_Task 1_
In the text on CEL parser macros, what does Expand return when the macro doesn't apply?
_Task 2_
Write the next part of the text on CEL parser macros, picking up right after its last line.

_Selected text_
Segment Open

A parser macro is sugar that the parser expands into other CEL constructs before the checker runs. Use macros when you need:

  • Lazy evaluation of an argument (e.g. the body of filter).
  • A new binding that the body can reference (e.g. the iter variable).
  • Control flow that can’t be expressed as a regular function call.

The standard CEL macros (has, all, exists, exists_one, map, filter) are baked into the parser. Extensions contribute additional macros via the ICelExtension.Macros property.

When not to write a macro

Most “looks like a function” needs are best served by a regular OverloadDecl + runtime binding (see Declaring functions). The sign you need a macro is that you’d like one of your arguments to not evaluate eagerly.

The interface

public sealed record CelMacro(
string Name,
int ArgCount, // -1 for variadic
bool IsReceiverStyle,
Func<MacroExpansionContext, Expr?, ImmutableArray<Expr>, Expr?> Expand);

Expand returns either:

  • a rewritten Expr (the macro applies; the parser uses this AST instead),
  • or null (the macro doesn’t apply; the parser keeps the original call).

A complete example: default(expr, fallback)

Goal: a macro that returns expr if it doesn’t error, otherwise fallback. That’s expr.orValue(fallback) for an optional, but generalises to any expression including ones that might error.

You can almost spell this in CEL: has(...) ? ... : .... But has only works on attribute selects. A macro can rewrite arbitrary expr cases.

using System.Collections.Immutable;
using DotnetCel;
using DotnetCel.Ast;
using DotnetCel.Values;
public sealed class DefaultMacroExtension : ICelExtension
{
public static readonly DefaultMacroExtension Instance = new();
private DefaultMacroExtension() { }
public void ConfigureEnv(CelEnv.Builder b) { /* nothing to declare */ }
public void ConfigureRuntime(Action<string, OverloadFn> bind) { /* no runtime */ }
public IEnumerable<CelMacro> Macros => new[]
{
new CelMacro(
Name: "default",
ArgCount: 2,
IsReceiverStyle: false,
Expand: ExpandDefault),
};
private static Expr? ExpandDefault(
MacroExpansionContext ctx,
Expr? receiver, // null for global-style macros
ImmutableArray<Expr> args)

Segment Closed

_Records supplied_

Segment Open

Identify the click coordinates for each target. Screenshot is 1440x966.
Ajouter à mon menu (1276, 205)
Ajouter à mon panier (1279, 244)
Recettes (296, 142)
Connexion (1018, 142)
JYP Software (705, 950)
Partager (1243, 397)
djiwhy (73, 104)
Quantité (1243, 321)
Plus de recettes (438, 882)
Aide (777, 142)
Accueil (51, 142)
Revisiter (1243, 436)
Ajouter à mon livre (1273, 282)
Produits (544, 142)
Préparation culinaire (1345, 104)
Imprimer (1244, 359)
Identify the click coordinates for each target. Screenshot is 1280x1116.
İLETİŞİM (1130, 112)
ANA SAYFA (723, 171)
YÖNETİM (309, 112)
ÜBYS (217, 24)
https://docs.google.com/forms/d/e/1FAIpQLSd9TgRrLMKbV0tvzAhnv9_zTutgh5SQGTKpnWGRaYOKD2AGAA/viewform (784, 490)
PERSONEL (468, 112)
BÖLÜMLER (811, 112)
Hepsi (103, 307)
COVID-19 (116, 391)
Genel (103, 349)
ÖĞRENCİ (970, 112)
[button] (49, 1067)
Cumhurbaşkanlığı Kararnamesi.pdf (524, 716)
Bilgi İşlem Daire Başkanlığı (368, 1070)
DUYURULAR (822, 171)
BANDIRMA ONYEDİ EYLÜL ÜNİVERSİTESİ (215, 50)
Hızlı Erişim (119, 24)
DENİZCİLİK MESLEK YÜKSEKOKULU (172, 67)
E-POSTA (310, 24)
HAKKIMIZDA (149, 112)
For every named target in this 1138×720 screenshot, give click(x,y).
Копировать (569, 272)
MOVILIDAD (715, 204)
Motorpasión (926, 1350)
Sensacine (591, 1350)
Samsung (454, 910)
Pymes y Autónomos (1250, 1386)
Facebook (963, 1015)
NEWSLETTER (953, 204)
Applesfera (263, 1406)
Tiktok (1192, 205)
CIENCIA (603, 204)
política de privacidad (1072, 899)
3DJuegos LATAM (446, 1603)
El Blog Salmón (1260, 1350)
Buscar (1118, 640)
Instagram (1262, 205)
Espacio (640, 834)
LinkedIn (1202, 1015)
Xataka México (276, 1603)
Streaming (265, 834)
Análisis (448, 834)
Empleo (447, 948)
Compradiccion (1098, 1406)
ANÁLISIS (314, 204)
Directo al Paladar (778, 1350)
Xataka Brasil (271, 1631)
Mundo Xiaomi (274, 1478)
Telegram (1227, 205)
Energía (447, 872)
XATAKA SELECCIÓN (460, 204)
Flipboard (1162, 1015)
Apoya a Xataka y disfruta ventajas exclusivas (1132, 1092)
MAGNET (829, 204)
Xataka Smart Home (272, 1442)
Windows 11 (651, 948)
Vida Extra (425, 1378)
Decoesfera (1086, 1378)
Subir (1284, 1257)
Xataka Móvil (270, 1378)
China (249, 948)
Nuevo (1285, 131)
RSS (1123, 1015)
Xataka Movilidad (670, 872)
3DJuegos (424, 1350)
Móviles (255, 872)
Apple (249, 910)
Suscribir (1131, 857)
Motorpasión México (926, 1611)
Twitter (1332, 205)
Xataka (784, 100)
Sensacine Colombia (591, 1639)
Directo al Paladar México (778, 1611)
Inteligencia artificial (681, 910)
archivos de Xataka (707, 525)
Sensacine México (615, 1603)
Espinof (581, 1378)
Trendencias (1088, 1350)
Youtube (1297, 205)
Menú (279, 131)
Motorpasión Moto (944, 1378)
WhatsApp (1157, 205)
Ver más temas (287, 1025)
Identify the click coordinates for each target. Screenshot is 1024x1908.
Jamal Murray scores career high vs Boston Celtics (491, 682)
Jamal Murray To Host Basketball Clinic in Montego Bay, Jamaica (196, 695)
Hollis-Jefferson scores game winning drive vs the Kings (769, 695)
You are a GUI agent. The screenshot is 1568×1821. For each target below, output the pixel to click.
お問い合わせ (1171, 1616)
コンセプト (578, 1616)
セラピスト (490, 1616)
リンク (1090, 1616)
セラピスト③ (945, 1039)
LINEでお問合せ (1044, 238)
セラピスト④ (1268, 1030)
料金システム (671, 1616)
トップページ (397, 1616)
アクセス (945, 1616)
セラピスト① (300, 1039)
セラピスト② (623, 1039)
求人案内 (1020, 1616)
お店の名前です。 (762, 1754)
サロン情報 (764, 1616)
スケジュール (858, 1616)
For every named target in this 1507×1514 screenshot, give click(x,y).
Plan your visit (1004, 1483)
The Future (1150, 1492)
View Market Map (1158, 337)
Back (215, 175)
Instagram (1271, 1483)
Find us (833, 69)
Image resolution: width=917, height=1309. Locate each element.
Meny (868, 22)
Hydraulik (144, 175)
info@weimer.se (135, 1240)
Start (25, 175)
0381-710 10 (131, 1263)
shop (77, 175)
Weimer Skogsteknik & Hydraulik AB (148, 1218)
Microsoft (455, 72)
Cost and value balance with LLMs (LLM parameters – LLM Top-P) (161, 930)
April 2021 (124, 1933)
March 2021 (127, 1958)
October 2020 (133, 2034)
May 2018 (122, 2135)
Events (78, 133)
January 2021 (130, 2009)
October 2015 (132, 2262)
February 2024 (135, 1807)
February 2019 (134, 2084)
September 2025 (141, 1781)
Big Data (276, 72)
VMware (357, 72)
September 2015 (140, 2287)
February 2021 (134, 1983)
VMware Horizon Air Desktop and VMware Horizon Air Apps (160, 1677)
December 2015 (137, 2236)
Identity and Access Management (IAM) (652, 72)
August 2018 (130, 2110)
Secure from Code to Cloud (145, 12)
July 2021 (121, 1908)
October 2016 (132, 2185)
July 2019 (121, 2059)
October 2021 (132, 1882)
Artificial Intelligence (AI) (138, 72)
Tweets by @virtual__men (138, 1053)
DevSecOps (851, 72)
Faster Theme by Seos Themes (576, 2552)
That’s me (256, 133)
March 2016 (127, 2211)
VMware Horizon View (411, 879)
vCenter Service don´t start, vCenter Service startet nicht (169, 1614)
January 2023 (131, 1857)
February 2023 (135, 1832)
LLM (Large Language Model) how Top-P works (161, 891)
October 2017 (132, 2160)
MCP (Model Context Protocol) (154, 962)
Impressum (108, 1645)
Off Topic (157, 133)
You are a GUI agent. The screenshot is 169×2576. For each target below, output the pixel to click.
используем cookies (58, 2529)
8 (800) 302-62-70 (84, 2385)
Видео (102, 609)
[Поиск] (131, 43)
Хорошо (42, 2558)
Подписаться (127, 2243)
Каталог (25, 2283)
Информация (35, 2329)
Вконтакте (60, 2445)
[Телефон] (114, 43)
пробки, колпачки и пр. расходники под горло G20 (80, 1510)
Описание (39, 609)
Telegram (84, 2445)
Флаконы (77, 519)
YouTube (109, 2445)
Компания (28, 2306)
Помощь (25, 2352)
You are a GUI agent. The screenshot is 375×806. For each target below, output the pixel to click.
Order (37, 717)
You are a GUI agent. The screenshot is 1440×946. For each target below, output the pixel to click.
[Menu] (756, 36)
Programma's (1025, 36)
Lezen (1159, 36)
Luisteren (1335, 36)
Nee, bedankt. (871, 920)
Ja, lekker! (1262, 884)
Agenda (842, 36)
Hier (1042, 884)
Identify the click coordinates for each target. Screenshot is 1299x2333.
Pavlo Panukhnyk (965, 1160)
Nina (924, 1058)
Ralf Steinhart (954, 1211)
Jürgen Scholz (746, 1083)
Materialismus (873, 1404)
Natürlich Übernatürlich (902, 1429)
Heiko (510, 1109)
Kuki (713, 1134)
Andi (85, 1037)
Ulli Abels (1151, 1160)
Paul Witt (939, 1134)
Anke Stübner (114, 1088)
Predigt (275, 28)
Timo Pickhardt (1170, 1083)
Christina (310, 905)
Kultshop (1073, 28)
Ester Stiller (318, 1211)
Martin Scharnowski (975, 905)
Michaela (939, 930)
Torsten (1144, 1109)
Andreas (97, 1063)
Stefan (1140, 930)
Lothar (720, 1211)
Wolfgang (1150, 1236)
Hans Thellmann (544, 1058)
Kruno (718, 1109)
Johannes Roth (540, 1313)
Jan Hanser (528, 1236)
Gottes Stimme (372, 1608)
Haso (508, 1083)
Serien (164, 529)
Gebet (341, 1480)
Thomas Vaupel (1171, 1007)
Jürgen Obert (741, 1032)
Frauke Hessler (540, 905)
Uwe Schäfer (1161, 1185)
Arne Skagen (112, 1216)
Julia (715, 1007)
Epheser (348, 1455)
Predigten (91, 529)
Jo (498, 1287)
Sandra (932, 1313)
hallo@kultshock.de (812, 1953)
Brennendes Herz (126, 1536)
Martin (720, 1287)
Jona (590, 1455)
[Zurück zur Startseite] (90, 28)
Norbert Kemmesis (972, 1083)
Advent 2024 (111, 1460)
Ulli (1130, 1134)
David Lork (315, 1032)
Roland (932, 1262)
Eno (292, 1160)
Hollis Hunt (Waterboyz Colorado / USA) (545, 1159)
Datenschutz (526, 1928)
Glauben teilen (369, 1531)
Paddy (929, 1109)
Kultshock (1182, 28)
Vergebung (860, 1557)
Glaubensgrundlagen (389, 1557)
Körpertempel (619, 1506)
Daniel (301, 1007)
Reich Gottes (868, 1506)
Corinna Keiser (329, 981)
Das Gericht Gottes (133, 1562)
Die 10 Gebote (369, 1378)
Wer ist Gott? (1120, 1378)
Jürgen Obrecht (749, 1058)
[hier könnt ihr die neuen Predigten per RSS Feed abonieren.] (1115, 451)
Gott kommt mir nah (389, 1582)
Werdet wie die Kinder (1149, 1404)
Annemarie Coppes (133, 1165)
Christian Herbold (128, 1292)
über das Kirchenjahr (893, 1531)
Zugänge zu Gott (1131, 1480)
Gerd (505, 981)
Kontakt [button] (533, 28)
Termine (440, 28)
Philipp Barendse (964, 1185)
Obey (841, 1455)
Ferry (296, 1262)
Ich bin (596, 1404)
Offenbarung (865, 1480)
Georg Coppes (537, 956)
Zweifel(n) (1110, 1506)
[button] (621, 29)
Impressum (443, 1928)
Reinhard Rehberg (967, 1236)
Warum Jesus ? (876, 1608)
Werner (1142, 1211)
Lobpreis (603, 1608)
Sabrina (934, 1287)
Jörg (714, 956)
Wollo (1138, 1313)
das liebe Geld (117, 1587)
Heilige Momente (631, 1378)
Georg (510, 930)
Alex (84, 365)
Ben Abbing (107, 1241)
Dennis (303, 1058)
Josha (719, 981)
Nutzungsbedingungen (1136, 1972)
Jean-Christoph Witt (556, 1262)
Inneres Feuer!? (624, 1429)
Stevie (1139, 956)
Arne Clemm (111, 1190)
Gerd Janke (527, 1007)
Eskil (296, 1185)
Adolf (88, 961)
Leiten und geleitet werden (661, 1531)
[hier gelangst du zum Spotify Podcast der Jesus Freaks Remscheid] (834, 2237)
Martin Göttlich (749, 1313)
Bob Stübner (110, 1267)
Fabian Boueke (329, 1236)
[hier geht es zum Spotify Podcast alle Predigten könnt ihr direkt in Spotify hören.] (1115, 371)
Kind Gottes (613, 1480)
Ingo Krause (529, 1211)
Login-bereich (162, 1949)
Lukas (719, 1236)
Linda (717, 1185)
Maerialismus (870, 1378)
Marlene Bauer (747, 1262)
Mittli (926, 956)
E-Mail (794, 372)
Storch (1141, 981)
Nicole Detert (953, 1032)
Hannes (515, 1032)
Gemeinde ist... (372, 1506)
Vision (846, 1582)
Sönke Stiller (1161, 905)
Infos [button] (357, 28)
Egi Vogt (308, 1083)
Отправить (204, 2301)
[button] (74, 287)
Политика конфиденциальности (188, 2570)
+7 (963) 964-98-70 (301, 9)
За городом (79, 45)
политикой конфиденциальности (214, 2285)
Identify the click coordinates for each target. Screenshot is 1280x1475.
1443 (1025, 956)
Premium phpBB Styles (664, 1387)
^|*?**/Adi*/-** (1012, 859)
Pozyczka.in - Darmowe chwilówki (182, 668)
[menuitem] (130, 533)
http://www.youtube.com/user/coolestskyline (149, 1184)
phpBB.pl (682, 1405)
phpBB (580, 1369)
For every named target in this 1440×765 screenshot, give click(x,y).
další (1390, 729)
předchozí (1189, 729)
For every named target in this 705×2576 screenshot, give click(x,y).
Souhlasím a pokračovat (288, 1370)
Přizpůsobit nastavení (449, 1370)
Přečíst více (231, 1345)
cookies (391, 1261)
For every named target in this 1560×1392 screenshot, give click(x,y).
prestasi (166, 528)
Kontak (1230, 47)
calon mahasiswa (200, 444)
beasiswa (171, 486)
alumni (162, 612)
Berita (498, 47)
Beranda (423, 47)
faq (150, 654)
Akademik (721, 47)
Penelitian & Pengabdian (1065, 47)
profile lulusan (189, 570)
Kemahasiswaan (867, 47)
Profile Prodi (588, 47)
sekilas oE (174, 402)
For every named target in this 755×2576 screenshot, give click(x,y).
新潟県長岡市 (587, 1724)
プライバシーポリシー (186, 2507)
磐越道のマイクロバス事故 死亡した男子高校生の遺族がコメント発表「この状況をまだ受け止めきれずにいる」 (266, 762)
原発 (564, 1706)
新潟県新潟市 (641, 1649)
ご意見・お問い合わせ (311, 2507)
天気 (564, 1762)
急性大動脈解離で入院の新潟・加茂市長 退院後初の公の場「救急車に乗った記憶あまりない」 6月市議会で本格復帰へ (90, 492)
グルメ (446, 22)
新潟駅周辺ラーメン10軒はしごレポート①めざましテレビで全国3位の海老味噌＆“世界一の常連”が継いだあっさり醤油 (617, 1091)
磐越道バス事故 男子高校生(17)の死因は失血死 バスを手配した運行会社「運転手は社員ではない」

Segment Closed

_Written answer 1_
It returns null, and the parser keeps the original call.

_Written answer 2_
{
// default(x, y) ⇒ has(x) ? x : y
// (Limitation: only meaningful when x is a select — has() requires it.)
var x = args[0];
var y = args[1];
if (x is not Expr.Select)
{
return null; // fall through to a regular call
}
var hasCall = ctx.NewCall(name: "has", target: null, args: [x]);
return ctx.NewTernary(cond: hasCall, t: x, f: y);
}
}

Use it:

default(account.region, "us")
// ⇒ rewritten to: has(account.region) ? account.region : "us"

The runtime never sees the macro — only the rewritten AST.

What MacroExpansionContext gives you

  • NextId() — allocates a fresh AST node id and records its source position so error diagnostics point back to the macro call site.
  • Helper builders — NewCall, NewTernary, NewSelect, NewIdent, NewLiteral, etc. — that allocate the right AST shape with the right ids.

(See the source under DotnetCel.Core/CelMacro.cs for the full helper set.)

How macro expansion fits into the pipeline

source
└─ Lexer ──► tokens
└─ Parser ──► raw AST
└─ Macro expansion (this is where macros run)
└─ AST after expansion
└─ Checker ──► CheckedAst
└─ Evaluator

Macros produce ASTs that the checker then validates. If your macro emits something the checker rejects, the user sees a checker error — not a parser error — at the macro call site.

Caveats and gotchas

  • Don’t capture mutable state in Expand. Macros may run repeatedly (e.g. across many compiles); they should be pure.
  • Allocate ids via ctx.NextId(). Reusing AST ids confuses comprehensions and the source-info table.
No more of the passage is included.